Tehran ups nuke activity: IAEA

Says Iran installing more modern, faster centrifuges | Nuclear talks to resume Sept 27

VIENNA  - Iran has installed hundreds more centrifuges that could enable it to enrich uranium faster since May, a UN atomic watchdog report showed Wednesday, as long-stalled talks were due to resume.
“Iran has continued to install IR-2m centrifuges in one of the units” at the Natanz site, the International Atomic Energy Agency said in its quarterly report, seen by AFP.
The Islamic republic now has 1,008 high-tech IR-2M centrifuges, up from 698 cited in the IAEA’s last report in May.
These were however “ under vacuum”, the report said.
The IR-2 centrifuges are of particular concern as they would allow Tehran to enrich uranium at a faster rate, allowing it to obtain the amount of fissile material needed for a nuclear bomb more quickly, if it wished to go down that path.
Western countries suspect Iran is trying to develop an atomic bomb but Tehran insists its nuclear programme is solely for peaceful purposes.
Earlier Wednesday, the IAEA said that talks with Iran over its controversial nuclear programme would resume on September 27. The talks were held up by presidential elections in Iran in June.
“To restore international confidence in the exclusively peaceful nature of Iran’s nuclear programme, it is essential that the structured approach enable the Agency to conduct... those verification activities that it considers necessary,” the report said of the upcoming talks.
Parallel talks between Tehran and the six powers — the so-called P5+1 composed of the United States, Russia, China, Britain, France and Germany — have also been stalled since April.
The international community fears that Iran is seeking to enrich uranium to levels of purity that would be required for a bomb.
Tehran has so far produced 372.5 kilogrammes of 20 percent-enriched uranium, up from 324 kilogrammes in May, the report said.
With part of this converted further for fuel purposes, this leaves however 185.8 kilogrammes — still under the 240-250 kilogrammes that experts say would be necessary for one atomic bomb.
Iran has been hit by four rounds of UN sanctions, as well as EU and US sanctions on its oil and banking sectors.

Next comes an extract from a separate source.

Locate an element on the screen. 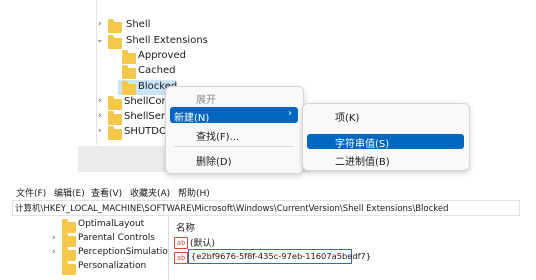 The width and height of the screenshot is (536, 280). chevron-down-icon: ⌄ is located at coordinates (100, 40).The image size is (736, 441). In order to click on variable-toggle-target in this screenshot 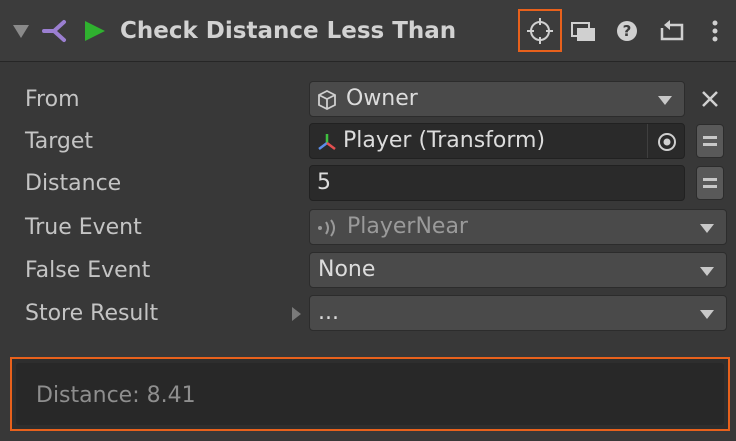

The UN Security Council has also passed several resolutions urging it to halt enrichment.
Western powers hope however that Iran’s new president Hassan Rowhani, who replaced the firebrand Mahmoud Ahmadinejad, could breathe new life into efforts to resolve the nuclear issue.
On August 6, he said Iran was ready for “serious” talks on its nuclear programme without delay.

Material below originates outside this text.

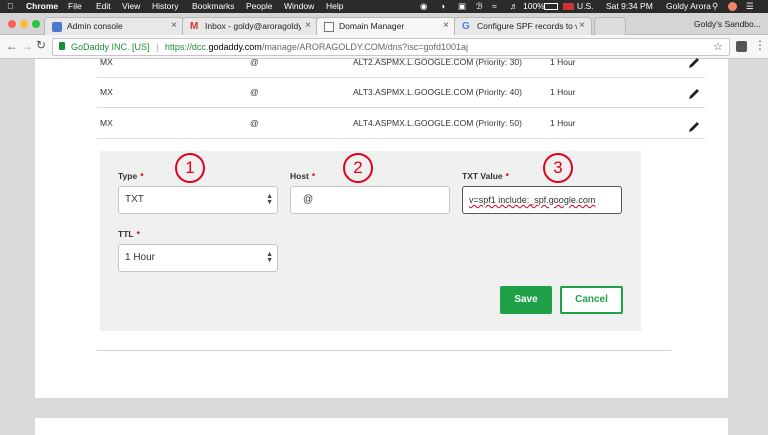  I want to click on tab-admin-console: Admin console ×, so click(114, 26).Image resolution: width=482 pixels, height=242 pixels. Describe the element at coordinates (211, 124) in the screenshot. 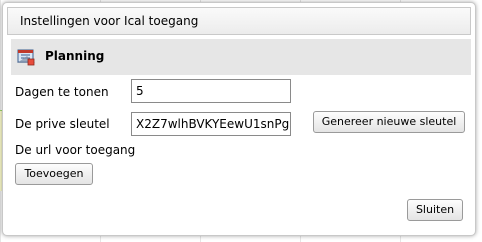

I see `private-key-input: X2Z7wlhBVKYEewU1snPg` at that location.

During his role as Iran’s chief nuclear negotiator from 2003 to 2005, Rowhani accepted the suspension of the enrichment programme.
An international official close to the dossier said the agency would be “anxious to see” how negotiations will be carried out under the new president and “how that is going to affect” talks.
The report by the IAEA’s director-general Yukiya Amano comes ahead of a meeting of the watchdog’s 35-member board of governors on September 9-13 in Vienna.
The previous discussions between the two parties date to mid-May, before the election of current Iranian President Hassan Rowhani, who was Tehran’s chief nuclear negotiator under reformist president Mohammad Khatami in the early 2000s.
Such a move is normally one of the last steps before the machines start spinning uranium gas into the material that can be used either as reactor fuel or as the core of nuclear warheads, depending on its enrichment level.
Iran says it is enriching uranium only for peaceful purposes and does not want nuclear arms. Iran already is running more than 15,000 older machines.
The new centrifuges are three to four times more effective.